And, oh yeah, they have a flair for the theatrical. It’s rock music. It’s SUPPOSED to be theatrical. THEY’RE STANDING ON A STAGE, FOR CRYING OUT LOUD. If you can’t have fun at a Ghost show because they’re wearing costumes and are ostensibly playing characters, then I had better not find any albums by King Diamond, Immortal, or any number of other great artists in your collection, either.
Besides — atmosphere really DOES add to the awesomeness (or lack of awesomeness) of a live performance, and Ghost certainly know how to create an atmosphere.

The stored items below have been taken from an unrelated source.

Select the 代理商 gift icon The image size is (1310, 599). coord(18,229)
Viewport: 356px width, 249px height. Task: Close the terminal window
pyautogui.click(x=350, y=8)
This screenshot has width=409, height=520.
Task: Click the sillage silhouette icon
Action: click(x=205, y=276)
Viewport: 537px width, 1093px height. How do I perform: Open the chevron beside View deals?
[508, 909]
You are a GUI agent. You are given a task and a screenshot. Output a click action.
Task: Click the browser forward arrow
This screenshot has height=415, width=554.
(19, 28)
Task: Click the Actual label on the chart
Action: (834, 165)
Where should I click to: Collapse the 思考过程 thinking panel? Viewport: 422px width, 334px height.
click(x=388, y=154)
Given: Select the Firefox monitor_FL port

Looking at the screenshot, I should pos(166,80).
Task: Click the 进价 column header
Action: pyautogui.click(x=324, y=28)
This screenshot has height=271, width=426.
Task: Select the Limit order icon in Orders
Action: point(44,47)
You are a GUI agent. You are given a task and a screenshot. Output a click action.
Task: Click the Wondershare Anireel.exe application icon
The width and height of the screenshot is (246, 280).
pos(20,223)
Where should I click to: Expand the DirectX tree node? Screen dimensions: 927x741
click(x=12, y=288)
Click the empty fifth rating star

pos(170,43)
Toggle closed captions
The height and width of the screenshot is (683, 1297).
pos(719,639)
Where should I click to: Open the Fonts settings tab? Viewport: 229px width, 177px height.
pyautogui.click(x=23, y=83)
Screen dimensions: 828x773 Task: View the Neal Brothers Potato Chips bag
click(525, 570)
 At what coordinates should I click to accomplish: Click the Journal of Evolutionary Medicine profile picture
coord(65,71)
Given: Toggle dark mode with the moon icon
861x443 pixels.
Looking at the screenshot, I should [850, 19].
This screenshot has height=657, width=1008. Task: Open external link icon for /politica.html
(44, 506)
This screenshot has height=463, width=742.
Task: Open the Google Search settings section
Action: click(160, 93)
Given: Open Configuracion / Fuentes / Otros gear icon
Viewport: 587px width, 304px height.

When the band arrived onstage to Jocelyn Pook’s “Masked Ball” (a.k.a. “the music from the ritualistic orgy scene in Eyes Wide Shut“), I got the feeling of crawling towards the precipice of a roller coaster, knowing that any second now, you and everyone around you is gonna go WHOOSH! (There’s the power of that whole “communal setting” thing again.) That the vocalist known only as The Ghoul With No Name never seems to stop staring at the audience with eerie focus and limits his between-song banter to some equivalent of “Thanks for coming out tonight” before the set closer… these things add to the fun of the proceedings. It’s like the music is already a bulging muscle, and then the illusion of the band as this wholly evil, wholly unknowable entity is a shot of steroids. Ghost would probably still work if they were just a bunch of dudes with long hair and denim jackets, but it’s so much better that they’re NOT just that.
In fact, I don’t think the word “just” ever enters in Ghost’s vocabulary. They succeed not just at putting on a concert, but at creating an experience. I would imagine that only people who still have anything negative to say about them haven’t had that experience, for Ghost are ideally suited to convert naysayers. The band will be back to tour North America this fall; make sure you buy the ticket and take the ride.